Welcome to the home page for Mathematical and Computational Biology in Drug Discovery, the course series running at the Department of Mathematics and Computer Science, University of Basel in the spring semester 2026.

The course is open to all students who wish to learn about principles and techniques of mathematical and computational biology as well as their applications in drug discovery.

Find administrative details about the lecture in the course directory of University of Basel (course ID to be updated).

Table of content

• Is the course the right one for me?
• Pre-course survey
• Overview
• Assessment
• Syllabus
  • Module Zero: Introduction
  • Module I: What are drug targets and where to find them?
  • Module II: What can we do if there are no good targets?
  • Module III: What kind of drug should we develop?
  • Module IV: What efficacy and safety profiles can we expect?
  • Module V: For which patients will the drug work and how does it work, really?
• Contact

Is the course the right one for me?

Here are a few unsolicited tips that hopefully help you to determine whether the course is a good choice for you.

1. In order to get the most of this course, you are expected to be interested in mathematical and computational methods. With mathematical and computational methods we mean a variety of modeling techniques, such as mechanistic models, statistical models, and causal models, which can be used to describe human biology and body-drug interactions. The course focuses on their applications in drug discovery and development, almost exclusively using real-world examples.
2. The course is highly interdisciplinary. You are expected to be familiar with the content covered by the course series Introduction to Applied Mathematics and Informatics In Drug Discovery that run in fall semesters.
3. With regard to time: the course takes 2 hours per week and runs only in person. No virtual options are available, and no recordings are provided. Besides the time in classroom, you may need another 2-4 hours’ time every week for reading assignments or programming tasks, depending your proficiency and the depth you wish to go with regard to the tasks.

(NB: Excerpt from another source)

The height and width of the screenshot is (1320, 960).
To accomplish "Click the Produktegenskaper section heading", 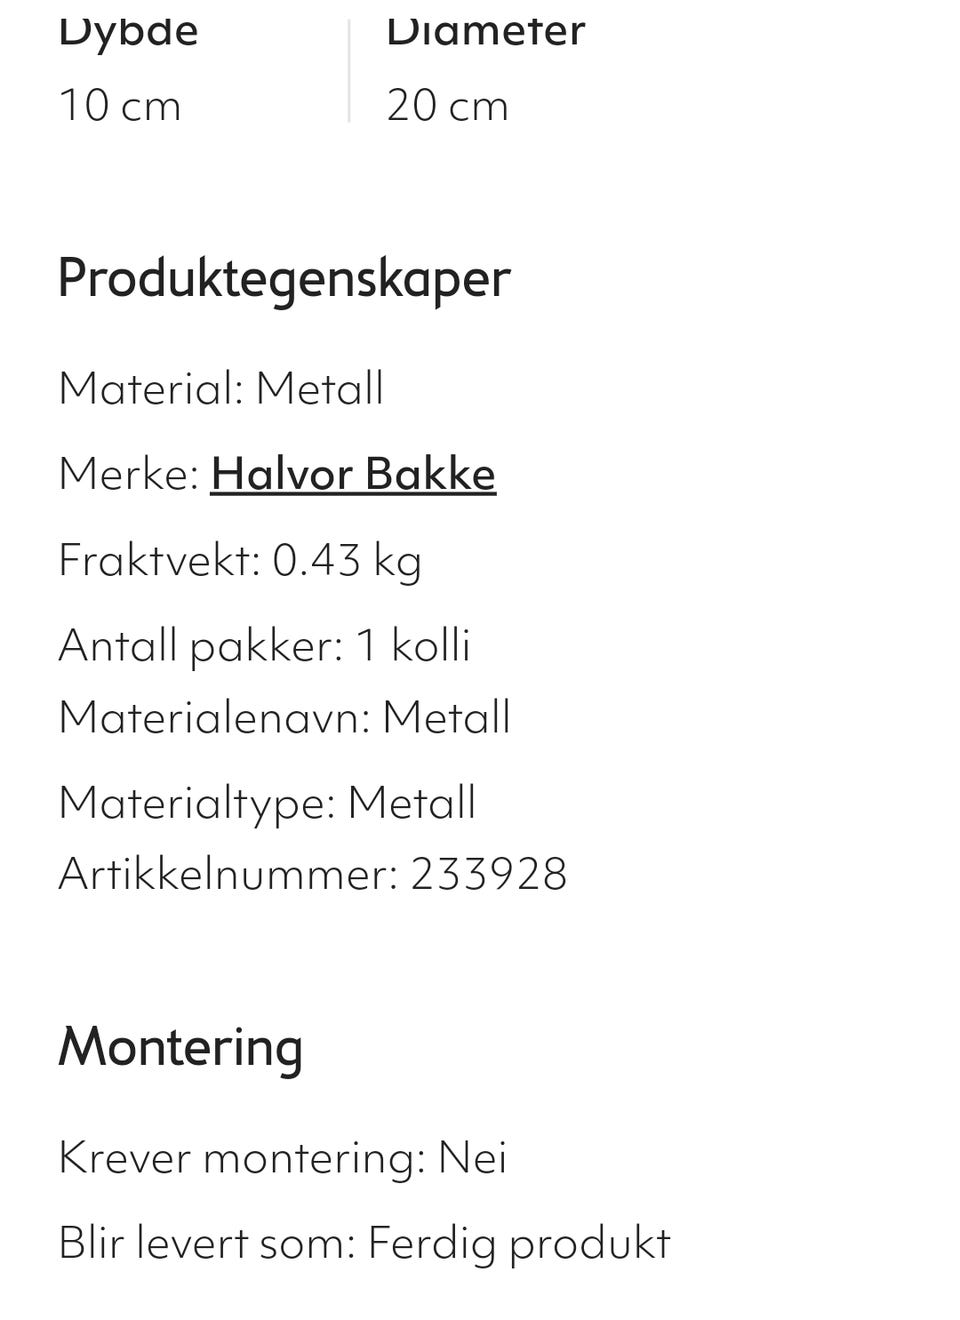I will pos(284,277).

If you are not sure yet, you are welcome to come over in the first class and try yourself whether it fits you.

Pre-course survey

If you determine to take the course, please fill the pre-course survey. Your input helps me to adapt the course to your needs.

Overview

Time

Lectures take place on Fridays between 12:15 and 14:00 in Seminarraum 05.002 in Spiegelgasse 5, near Schifflände, 4070 Basel. See Syllabus for the topics we plan to cover.

Topics that we shall discuss

We mainly discuss following topics from biology

• Genetics and population genetics
• Functional genomics
• Transcriptomics and proteomics
• Chemical biology
• Antisense oligonucleotides and antibodies
• Pharmacokinetics and pharmacodynamics

We mainly discuss applications of following mathematical and computational topics:

• Reproducible research tools, such as git, Snakemake/NextFlow, conda, etc.
• Linear models and generalised linear models
• Inference methods, such as the Expectation-Maximization (EM) algorithm, Hidden Markov Models (HMMs), clustering algorithms, Monte-Carlo methods, and variational methods
• Generative models
• Gene network inference
• Deep-neural networks
• Machine learning, deep learning, and Gaussian Process
• Mathematical modelling

Course material and licensing

Course material, including lecture notes, slides, and reading material, is shared on the course’s web site, https://www.MCBDD.ch, under the Creative Commons Attribution-ShareAlike 4.0 Interactional License unless otherwise specified.

Assessment

The final grade is given by participation (50%) and offline activities (50%). The records can be found here.

Syllabus

Module Zero: Introduction

Module Zero is an introduction to mathematical and computational biology in drug discovery. The slides can be found here.

Offline activity:

• Please share your feedback about the course via this Google Form.
• Fill the pre-course survey, if you have not done so.
• Read Analysis of phase II and phase III clinical trial terminations from 2013 to 2023 (Nature Review Drug Discovery, 2025), including the supplementary information. What surprised you most? Please submit your answers here latest by March 5th (Thursday), 2026.

Module I: What are drug targets and where to find them?

This module consists of two lectures: (1) what makes a good drug target , and (2) how to identify, assess, and validate drug targets?

Prior to attending the courses, you can refresh your knowledge in the central dogma of molecular biology and in the human genome by watching the animation film From DNA to protein - 3D by yourgenome, and the film mRNA processing and the spliceosome by WEHI that combines an artist’s impression and simulation.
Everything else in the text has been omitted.